The director of the firm behind global trend network Uniqlo has told the BBC that the Chinese firm does not use cloth from the Xinjiang region of China in its products.
It is the first day Fast Retailing’s chief executive Tadashi Yanai has immediately addressed the contentious issue.
China is a vital market for Uniqlo not just for users but also as a big production hub.
Xinjiang fabric was previously known as some of the best material in the world.
But it has fallen out of favour after revelations that it is produced using forced labour by people from the Muslim Uyghur minority.
In 2022, tough US regulations on the import of goods from Xinjiang came into effect.
Many international manufacturers removed materials using Xinjiang cotton from their racks, which led to furious reaction in China. Companies such as H& M, Nike, Burberry, Esprit and Adidas were boycotted.
Sweden’s H& M saw its clothes pulled from big e-commerce stores in China.
At the time, Mr Yanai – who is Japan’s richest man – refused to confirm or deny whether Xinjiang cotton was used in Uniqlo clothing, saying he wanted “to be neutral between the US and China”.
His decision not to take a part helped Uniqlo to be popular in China’s large financial market.

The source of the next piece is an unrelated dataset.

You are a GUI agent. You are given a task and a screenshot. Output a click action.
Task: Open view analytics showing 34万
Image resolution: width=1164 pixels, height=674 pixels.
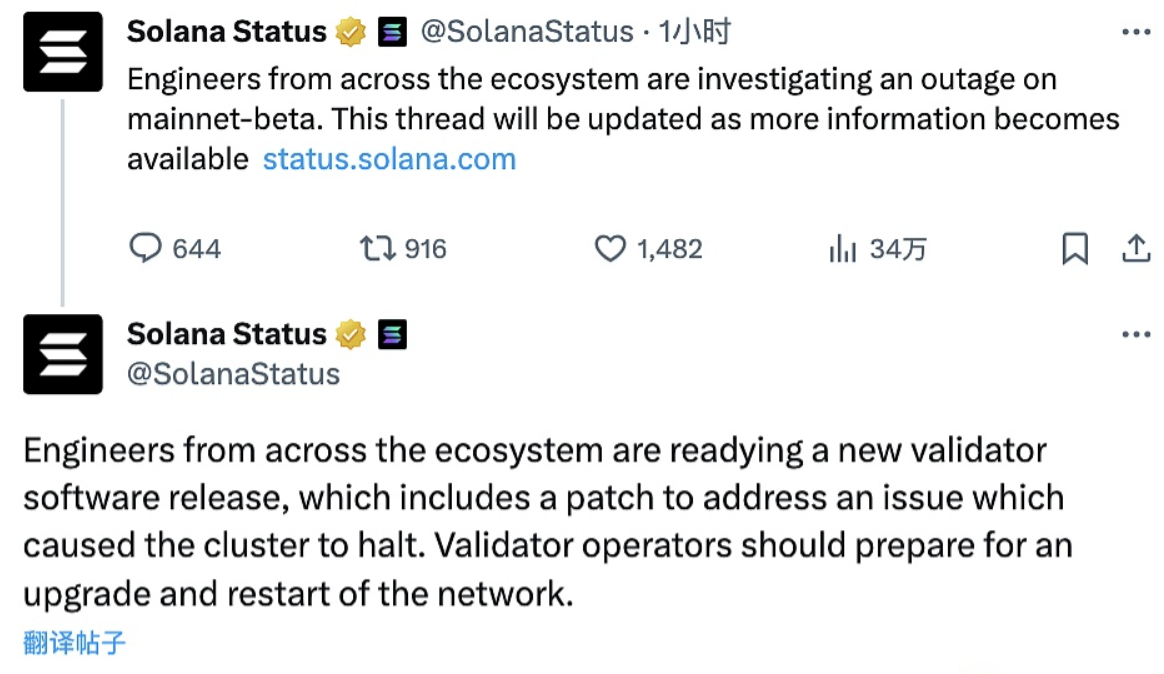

But speaking to the BBC in Tokyo about the firm’s actions to be more open about where the materials in its attire come from and how they are made, he said:” We’re certainly using [cotton from Xinjiang]. “
” By mentioning which cloth we’re using… ” he continued, before pausing and ending his reply with” Really, it gets to political if I say again but this halt below”.

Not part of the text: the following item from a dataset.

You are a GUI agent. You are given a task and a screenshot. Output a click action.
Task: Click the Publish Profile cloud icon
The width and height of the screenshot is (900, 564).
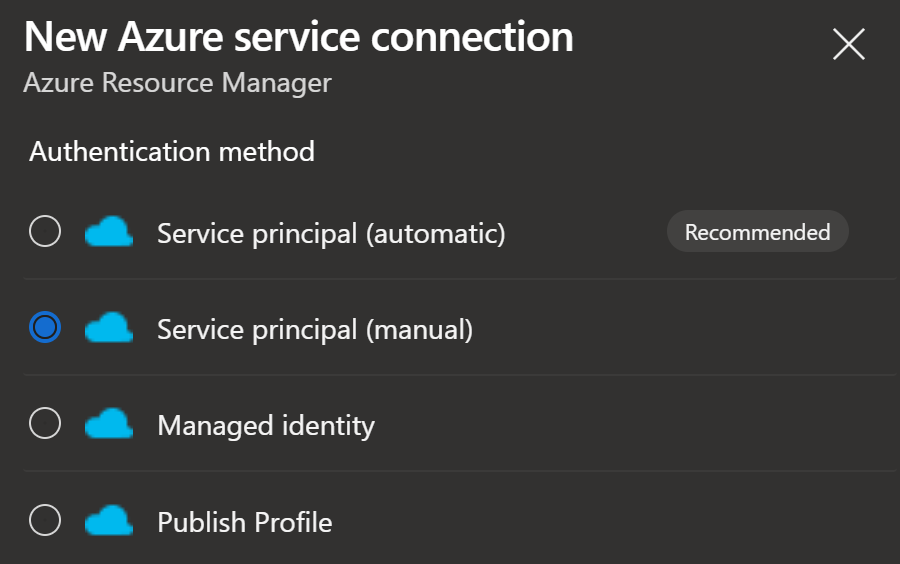[109, 521]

Isaac Stone Fish, the deputy executive and chairman of Strategy Risks, a business intelligence agency with a China target highlights the pressures on organizations from both China and the US.
” No a single large business may be politically neutral again,” he says.
” Both Beijing and Washington want firms to choose sides, and Tokyo may continue to move close to the United States in this topic. “
Yet though Uniqlo has been expanding violently in Europe and the US, in Mr Yanai’s personal terms,” we are not a recognized company worldwide” and Asia is still its biggest market.
The company has more stores in China than in its home country Japan, and Mr Yanai says he does not plan to change that strategy despite challenges in the world’s second biggest economy.
“There are 1. 4 billion people in China and we only have 900 to 1,000 stores,” he says. ” I think we can increase that to 3,000. ”
Meanwhile, China is Uniqlo’s single biggest manufacturing hub. The company also makes clothes in countries including Vietnam, Bangladesh, Indonesia and India.
In 2009, when 80% of its products were made in China, Mr Yanai told the BBC that China was getting too expensive and the firm was shifting production away “to lower-wage Cambodia to keep prices low”.
He now says it was challenging to repeat China’s success as the world’s factory in other countries as transferring years of experience proved difficult.
Retailers like Uniqlo are also facing intense competition from ultra-fast fashion as brands like China’s Shein and Temu gain popularity with price-conscious customers.
But Mr Yanai says “ I don’t think there’s a future for fast fashion”.
” They’re producing clothes without any careful consideration which you only wear for one season. That is a waste of the planet’s resources. “
He adds that Uniqlo’s strategy is to focus on essential items that can be worn for years.
In the 40 years that he has been in charge of the firm, Mr Yanai has grown the business he inherited from his father from a company with annual sales of around 100 million yen ($ 656,700; £522,400 ) to a global chain with 3 trillion yen of revenues this year.
The 75-year-old says he aims to overtake Inditex, which owns the global chain Zara, as the world’s biggest fashion retailer before he retires.
But to achieve that, Uniqlo needs to expand not just in China but also in the West, where shoppers are increasingly conscious of human rights issues such as forced labour.
Mr Yanai’s ambitions may also face more hurdles as Donald Trump returns to the White House on a pledge to impose much higher tariffs on Chinese-made goods.